* [DIRECTIONS FOR THIS TASK]: If a line in the data contains "beside", copy it out.

* [DATASET ENTRIES]:
**********

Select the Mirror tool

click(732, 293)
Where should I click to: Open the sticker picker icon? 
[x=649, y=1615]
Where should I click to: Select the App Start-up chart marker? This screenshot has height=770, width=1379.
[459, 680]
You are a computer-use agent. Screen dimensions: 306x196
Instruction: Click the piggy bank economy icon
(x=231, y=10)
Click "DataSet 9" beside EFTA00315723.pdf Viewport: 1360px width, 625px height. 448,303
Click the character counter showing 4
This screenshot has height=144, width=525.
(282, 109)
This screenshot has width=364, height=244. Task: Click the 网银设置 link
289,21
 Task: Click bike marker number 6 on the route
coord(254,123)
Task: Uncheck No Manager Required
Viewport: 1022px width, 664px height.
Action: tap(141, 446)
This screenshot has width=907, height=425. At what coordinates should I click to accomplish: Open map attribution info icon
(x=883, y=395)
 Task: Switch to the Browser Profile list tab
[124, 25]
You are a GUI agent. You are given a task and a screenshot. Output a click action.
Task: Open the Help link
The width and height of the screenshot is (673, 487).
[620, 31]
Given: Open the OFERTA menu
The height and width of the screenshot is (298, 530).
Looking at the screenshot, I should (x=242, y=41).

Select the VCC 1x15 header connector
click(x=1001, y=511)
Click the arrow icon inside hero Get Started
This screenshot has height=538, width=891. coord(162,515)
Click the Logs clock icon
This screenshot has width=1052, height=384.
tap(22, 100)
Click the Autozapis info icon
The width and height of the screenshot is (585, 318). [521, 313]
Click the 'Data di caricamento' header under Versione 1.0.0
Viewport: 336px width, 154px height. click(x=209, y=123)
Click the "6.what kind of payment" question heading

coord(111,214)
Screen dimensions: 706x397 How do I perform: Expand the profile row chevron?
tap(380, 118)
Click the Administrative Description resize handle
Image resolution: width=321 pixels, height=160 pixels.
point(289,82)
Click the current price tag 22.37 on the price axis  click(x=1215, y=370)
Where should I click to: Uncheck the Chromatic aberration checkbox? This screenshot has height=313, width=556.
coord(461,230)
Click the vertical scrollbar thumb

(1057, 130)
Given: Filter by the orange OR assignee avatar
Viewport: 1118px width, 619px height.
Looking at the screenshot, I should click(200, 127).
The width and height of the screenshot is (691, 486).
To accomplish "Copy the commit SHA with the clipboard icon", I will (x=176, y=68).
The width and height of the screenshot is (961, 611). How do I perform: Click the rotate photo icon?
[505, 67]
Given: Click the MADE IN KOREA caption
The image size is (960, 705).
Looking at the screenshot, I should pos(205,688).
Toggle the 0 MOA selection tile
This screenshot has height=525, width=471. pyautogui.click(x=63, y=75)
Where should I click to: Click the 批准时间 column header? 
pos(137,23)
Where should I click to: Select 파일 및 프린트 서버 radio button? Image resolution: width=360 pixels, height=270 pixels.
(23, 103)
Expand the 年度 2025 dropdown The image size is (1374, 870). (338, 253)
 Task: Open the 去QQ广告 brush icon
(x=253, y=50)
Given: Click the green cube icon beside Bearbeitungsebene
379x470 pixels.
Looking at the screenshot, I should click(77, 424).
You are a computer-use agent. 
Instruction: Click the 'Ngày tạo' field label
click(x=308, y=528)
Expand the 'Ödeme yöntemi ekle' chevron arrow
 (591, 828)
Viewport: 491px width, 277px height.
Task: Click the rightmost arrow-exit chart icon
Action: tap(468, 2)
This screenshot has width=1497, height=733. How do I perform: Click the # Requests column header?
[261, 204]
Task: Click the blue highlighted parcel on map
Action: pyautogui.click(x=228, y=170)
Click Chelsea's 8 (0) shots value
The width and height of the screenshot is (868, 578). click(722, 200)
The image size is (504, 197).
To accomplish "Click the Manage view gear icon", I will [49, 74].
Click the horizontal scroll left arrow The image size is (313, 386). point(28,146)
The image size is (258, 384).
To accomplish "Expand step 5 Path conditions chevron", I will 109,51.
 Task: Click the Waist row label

**********

* [WORKED SOLUTION]:
Click "DataSet 9" beside EFTA00315723.pdf Viewport: 1360px width, 625px height. 448,303
Given: Click the green cube icon beside Bearbeitungsebene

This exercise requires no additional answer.